* _Data_
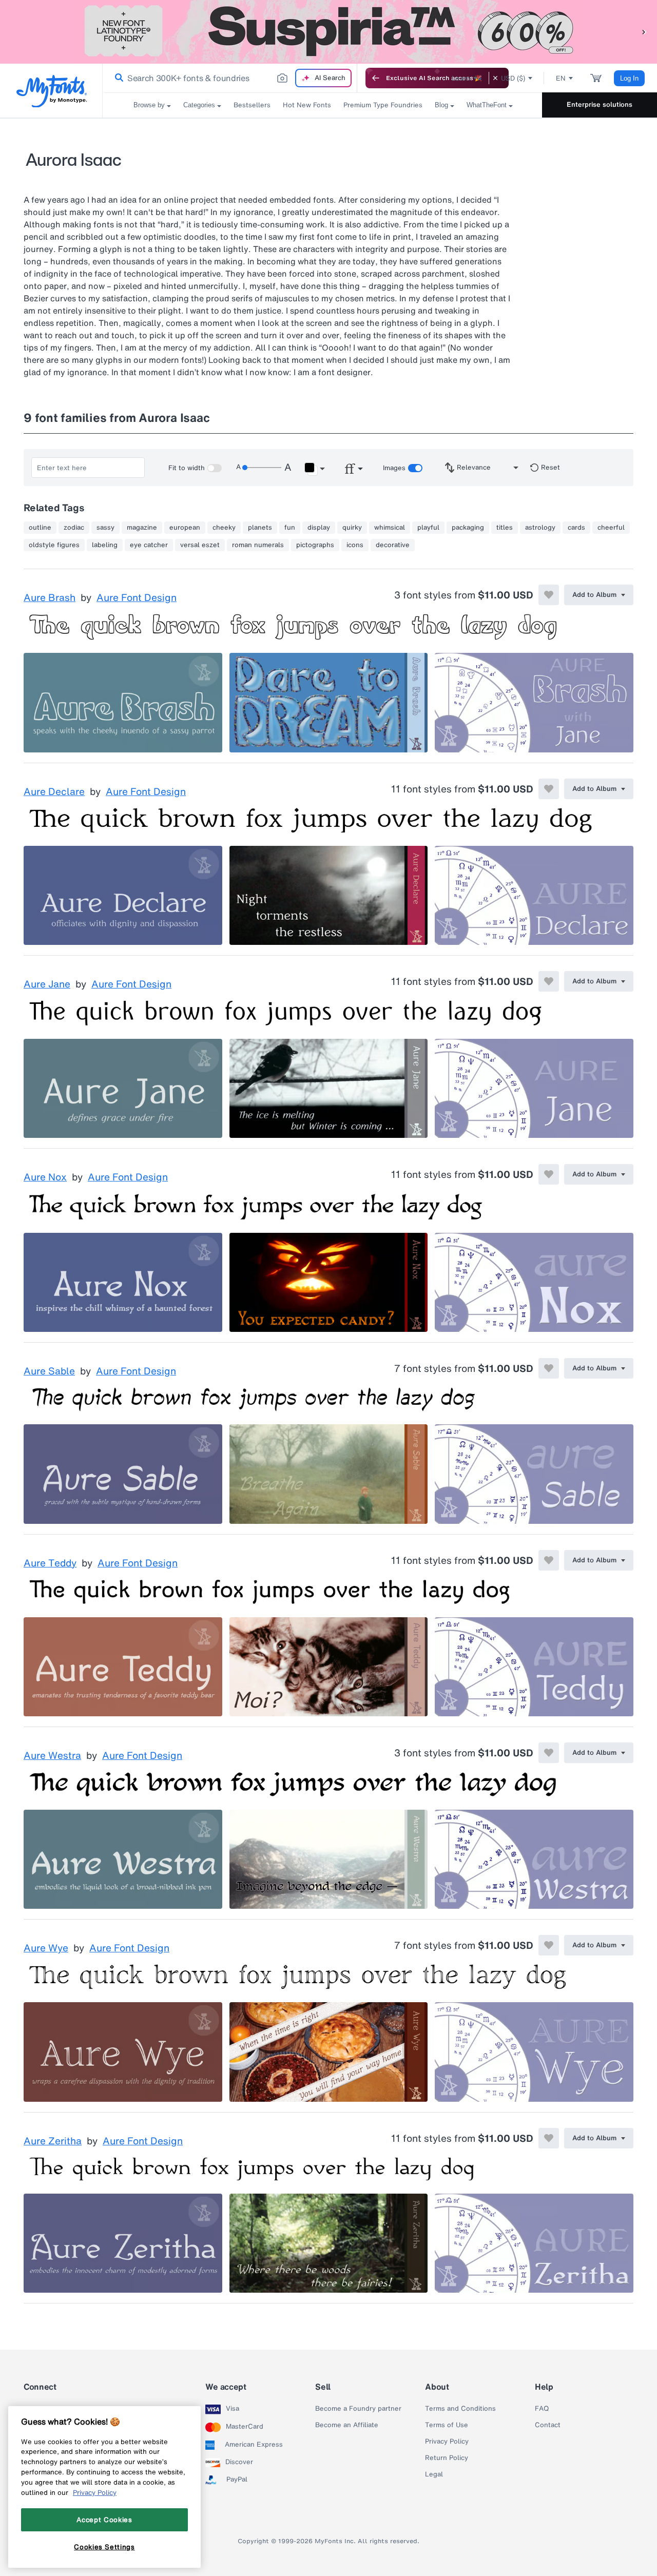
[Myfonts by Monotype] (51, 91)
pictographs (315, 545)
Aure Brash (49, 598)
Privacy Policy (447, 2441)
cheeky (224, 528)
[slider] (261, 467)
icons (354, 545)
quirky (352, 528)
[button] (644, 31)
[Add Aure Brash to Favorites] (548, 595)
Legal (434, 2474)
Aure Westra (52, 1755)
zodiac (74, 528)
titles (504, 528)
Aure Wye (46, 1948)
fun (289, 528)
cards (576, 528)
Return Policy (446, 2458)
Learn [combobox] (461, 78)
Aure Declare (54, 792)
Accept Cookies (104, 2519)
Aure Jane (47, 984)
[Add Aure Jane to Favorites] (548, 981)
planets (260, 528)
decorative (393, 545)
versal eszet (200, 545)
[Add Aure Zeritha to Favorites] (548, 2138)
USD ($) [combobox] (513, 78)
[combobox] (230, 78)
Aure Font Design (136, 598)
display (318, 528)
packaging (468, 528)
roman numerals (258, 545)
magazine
--
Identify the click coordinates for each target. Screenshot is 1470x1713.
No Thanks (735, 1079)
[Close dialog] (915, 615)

* _Instructions to follow_
Of the lines above, retype only those from the line containing "[Myfonts by Monotype] (51, 91)" through the line containing "Accept Cookies (104, 2519)", including both, exactly.

* _Written solution_
[Myfonts by Monotype] (51, 91)
pictographs (315, 545)
Aure Brash (49, 598)
Privacy Policy (447, 2441)
cheeky (224, 528)
[slider] (261, 467)
icons (354, 545)
quirky (352, 528)
[button] (644, 31)
[Add Aure Brash to Favorites] (548, 595)
Legal (434, 2474)
Aure Westra (52, 1755)
zodiac (74, 528)
titles (504, 528)
Aure Wye (46, 1948)
fun (289, 528)
cards (576, 528)
Return Policy (446, 2458)
Learn [combobox] (461, 78)
Aure Declare (54, 792)
Accept Cookies (104, 2519)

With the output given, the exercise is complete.